* Provided material *
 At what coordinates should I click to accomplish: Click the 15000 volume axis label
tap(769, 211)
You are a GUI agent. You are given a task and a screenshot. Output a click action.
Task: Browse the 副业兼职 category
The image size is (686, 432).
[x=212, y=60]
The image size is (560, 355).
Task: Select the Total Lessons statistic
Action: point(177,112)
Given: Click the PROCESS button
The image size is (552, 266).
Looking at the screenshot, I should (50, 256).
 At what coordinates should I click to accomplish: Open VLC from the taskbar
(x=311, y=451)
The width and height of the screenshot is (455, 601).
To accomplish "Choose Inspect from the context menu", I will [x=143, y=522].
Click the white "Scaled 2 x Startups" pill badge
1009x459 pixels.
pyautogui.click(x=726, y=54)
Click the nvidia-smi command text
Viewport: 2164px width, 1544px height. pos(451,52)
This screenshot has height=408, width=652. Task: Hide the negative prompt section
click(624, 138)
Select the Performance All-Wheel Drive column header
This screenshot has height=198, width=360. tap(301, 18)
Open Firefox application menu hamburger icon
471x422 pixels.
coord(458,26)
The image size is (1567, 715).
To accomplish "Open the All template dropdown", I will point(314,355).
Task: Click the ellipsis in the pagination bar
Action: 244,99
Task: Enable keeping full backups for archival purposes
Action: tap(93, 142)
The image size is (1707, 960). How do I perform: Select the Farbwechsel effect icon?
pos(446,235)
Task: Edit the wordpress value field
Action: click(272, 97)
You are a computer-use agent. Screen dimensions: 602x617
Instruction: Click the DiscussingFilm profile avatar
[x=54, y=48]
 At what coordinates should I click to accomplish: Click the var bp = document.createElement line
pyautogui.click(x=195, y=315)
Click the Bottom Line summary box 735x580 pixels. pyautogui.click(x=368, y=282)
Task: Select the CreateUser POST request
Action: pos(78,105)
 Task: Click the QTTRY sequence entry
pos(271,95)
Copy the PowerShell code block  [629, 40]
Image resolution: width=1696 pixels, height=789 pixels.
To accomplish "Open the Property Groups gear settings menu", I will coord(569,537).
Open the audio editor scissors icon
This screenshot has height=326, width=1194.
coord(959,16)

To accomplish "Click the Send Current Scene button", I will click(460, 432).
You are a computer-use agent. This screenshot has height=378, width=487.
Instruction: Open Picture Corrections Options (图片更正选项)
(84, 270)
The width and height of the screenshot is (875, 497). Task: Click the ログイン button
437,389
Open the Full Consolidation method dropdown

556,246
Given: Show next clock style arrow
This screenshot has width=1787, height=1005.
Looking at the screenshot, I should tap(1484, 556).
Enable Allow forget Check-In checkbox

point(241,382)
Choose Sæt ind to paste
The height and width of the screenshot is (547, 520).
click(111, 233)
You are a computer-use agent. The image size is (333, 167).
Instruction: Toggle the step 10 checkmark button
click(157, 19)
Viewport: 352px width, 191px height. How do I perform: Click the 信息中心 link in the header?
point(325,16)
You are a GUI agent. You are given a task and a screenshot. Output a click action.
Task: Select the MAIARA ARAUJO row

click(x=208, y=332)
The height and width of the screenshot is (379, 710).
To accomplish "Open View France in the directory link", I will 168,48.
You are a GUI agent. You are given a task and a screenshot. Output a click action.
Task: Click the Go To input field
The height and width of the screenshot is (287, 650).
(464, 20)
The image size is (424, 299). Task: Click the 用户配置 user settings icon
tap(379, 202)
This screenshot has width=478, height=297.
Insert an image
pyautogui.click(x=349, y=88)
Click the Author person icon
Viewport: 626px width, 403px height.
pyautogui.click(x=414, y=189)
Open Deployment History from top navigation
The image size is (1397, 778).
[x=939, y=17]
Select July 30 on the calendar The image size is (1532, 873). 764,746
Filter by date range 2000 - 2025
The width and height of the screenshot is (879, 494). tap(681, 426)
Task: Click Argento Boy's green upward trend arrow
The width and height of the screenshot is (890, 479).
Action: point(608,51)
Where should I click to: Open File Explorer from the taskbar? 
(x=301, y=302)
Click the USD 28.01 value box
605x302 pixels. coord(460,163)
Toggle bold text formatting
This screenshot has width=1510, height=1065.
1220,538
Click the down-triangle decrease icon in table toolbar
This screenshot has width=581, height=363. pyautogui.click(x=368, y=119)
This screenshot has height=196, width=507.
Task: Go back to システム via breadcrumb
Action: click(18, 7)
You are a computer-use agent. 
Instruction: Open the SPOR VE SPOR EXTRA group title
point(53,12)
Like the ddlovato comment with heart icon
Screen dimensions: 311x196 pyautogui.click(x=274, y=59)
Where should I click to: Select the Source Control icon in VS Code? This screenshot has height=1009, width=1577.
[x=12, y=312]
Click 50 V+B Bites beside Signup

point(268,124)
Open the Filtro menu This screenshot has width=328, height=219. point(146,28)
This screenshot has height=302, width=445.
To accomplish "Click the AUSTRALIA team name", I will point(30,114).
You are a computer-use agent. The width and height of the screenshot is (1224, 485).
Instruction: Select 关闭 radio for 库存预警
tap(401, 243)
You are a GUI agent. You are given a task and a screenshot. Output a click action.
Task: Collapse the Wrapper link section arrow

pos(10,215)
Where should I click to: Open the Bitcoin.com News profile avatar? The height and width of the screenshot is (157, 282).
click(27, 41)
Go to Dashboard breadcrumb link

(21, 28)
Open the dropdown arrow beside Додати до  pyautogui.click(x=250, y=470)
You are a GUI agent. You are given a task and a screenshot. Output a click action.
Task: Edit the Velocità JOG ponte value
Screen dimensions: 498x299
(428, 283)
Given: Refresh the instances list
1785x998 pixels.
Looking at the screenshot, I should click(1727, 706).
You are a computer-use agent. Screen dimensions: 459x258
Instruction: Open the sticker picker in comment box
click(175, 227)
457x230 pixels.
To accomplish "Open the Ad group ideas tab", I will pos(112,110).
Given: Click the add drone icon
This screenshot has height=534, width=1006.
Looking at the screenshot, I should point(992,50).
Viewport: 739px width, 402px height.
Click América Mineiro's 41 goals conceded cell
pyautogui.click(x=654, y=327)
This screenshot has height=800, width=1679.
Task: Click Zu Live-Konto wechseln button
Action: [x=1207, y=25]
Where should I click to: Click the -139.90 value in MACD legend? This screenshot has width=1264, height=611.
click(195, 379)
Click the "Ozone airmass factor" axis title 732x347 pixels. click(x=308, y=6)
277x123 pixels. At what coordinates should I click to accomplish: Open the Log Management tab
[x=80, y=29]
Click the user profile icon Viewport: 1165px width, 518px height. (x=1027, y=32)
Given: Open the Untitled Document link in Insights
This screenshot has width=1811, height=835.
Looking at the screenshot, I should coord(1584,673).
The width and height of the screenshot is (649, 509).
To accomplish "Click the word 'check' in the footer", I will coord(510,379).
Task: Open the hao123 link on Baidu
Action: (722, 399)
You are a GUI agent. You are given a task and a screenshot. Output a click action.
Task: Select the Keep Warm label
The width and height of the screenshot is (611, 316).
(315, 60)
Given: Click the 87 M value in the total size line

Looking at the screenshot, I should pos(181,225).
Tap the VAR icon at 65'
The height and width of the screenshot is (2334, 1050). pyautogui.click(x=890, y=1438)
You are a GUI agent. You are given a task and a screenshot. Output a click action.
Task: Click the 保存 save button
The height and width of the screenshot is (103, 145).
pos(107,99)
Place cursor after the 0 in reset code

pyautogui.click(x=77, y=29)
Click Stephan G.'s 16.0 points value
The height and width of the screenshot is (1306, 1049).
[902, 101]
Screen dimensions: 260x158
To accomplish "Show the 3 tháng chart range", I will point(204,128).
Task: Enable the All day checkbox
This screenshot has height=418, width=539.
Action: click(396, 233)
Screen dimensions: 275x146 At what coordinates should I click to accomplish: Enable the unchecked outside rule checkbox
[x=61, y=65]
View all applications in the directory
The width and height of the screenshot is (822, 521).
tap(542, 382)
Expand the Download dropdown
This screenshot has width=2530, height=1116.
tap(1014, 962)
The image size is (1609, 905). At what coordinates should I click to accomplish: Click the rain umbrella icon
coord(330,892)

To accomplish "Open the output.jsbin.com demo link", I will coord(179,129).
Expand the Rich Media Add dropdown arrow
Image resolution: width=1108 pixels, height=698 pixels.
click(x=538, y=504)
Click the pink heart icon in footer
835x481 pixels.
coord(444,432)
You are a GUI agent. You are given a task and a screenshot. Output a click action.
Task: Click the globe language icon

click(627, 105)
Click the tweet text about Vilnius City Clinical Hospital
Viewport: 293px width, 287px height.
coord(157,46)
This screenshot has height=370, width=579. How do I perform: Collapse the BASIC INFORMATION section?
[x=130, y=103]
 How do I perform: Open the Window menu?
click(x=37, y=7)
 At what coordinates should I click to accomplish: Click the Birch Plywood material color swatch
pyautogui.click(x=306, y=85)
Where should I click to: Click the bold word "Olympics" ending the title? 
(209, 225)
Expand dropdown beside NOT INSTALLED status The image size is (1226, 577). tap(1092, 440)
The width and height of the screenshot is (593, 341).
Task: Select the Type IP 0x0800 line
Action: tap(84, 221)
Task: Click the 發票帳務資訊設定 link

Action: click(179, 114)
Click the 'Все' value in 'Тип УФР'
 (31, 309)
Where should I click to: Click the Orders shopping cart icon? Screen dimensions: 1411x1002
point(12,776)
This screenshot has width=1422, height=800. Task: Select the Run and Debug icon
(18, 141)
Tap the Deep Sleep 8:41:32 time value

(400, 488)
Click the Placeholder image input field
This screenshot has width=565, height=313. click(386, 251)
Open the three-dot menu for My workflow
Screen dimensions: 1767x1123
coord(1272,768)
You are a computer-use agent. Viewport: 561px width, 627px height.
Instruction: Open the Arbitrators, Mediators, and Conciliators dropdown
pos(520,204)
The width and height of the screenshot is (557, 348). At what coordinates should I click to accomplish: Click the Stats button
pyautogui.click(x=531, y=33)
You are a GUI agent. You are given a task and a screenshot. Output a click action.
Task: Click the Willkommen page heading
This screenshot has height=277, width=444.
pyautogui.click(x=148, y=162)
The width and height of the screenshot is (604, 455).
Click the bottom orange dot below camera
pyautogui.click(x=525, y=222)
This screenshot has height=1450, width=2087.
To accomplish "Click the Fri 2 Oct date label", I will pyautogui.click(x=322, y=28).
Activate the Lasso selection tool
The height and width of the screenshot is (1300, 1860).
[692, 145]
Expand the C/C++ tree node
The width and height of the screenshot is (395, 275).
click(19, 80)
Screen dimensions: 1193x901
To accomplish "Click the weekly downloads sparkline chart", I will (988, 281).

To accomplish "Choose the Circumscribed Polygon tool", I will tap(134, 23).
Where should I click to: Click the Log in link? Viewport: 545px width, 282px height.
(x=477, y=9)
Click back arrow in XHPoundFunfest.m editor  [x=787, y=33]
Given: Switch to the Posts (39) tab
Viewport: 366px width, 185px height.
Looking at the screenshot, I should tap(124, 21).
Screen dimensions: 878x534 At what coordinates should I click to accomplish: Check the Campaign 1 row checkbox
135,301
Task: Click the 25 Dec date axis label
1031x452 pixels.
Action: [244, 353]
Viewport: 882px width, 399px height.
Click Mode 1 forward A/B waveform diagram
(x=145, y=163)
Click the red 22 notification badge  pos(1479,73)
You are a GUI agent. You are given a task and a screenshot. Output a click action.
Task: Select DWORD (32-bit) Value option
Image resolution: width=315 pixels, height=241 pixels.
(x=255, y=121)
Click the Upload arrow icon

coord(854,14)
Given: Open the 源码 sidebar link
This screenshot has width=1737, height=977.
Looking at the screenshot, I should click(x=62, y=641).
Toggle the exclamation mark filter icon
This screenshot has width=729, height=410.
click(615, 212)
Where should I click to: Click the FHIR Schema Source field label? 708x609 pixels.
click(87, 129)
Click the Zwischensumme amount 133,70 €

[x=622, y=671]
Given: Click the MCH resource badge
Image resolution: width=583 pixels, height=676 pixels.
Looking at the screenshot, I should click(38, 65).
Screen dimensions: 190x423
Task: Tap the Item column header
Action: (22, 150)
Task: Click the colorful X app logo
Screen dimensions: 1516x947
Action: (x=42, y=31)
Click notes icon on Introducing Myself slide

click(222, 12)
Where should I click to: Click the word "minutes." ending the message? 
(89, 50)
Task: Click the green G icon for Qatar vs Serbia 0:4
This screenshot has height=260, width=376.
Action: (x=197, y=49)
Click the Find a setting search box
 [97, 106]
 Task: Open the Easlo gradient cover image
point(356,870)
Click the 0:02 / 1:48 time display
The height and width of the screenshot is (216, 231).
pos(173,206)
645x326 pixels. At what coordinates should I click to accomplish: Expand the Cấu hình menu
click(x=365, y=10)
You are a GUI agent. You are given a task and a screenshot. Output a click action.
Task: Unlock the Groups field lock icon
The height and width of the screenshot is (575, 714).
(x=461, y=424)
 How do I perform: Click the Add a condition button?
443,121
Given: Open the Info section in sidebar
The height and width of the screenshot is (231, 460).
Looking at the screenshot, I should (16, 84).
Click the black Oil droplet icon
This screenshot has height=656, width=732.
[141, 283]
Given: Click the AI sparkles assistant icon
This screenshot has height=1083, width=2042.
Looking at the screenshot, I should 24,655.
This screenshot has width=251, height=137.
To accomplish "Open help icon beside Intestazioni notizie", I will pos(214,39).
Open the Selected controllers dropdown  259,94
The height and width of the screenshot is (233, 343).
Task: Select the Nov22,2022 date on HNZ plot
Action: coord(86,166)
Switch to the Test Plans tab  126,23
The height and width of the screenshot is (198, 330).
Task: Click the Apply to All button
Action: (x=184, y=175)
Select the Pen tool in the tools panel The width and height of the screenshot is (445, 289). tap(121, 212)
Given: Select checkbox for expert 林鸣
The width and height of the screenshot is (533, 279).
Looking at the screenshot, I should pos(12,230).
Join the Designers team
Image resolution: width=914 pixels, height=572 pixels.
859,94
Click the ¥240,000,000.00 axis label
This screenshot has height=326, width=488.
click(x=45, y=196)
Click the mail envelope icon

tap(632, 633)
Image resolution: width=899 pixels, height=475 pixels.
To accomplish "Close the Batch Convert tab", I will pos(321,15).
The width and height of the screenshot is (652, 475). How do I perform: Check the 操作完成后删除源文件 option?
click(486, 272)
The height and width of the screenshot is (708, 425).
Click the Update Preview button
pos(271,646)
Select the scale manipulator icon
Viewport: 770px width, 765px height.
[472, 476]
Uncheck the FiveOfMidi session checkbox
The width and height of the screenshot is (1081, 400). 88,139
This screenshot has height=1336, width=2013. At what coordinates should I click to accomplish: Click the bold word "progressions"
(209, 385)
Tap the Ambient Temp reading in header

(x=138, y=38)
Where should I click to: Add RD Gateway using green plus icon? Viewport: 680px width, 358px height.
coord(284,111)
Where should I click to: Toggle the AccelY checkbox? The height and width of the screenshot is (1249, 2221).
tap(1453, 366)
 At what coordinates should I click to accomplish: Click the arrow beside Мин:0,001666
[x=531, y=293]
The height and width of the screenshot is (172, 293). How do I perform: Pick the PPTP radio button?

* What you should do *
Update the lines of the listing starting at the one containing "At what coordinates should I click to accomplish: Open VLC" and ending at the one containing "[x=54, y=48]", replacing "taskbar" with "dock" and leaving everything else unchanged.

* Correct answer *
 At what coordinates should I click to accomplish: Open VLC from the dock
(x=311, y=451)
The width and height of the screenshot is (455, 601).
To accomplish "Choose Inspect from the context menu", I will [x=143, y=522].
Click the white "Scaled 2 x Startups" pill badge
1009x459 pixels.
pyautogui.click(x=726, y=54)
Click the nvidia-smi command text
Viewport: 2164px width, 1544px height. pos(451,52)
This screenshot has height=408, width=652. Task: Hide the negative prompt section
click(624, 138)
Select the Performance All-Wheel Drive column header
This screenshot has height=198, width=360. tap(301, 18)
Open Firefox application menu hamburger icon
471x422 pixels.
coord(458,26)
The image size is (1567, 715).
To accomplish "Open the All template dropdown", I will point(314,355).
Task: Click the ellipsis in the pagination bar
Action: 244,99
Task: Enable keeping full backups for archival purposes
Action: tap(93, 142)
The image size is (1707, 960). How do I perform: Select the Farbwechsel effect icon?
pos(446,235)
Task: Edit the wordpress value field
Action: click(272, 97)
You are a computer-use agent. Screen dimensions: 602x617
Instruction: Click the DiscussingFilm profile avatar
[x=54, y=48]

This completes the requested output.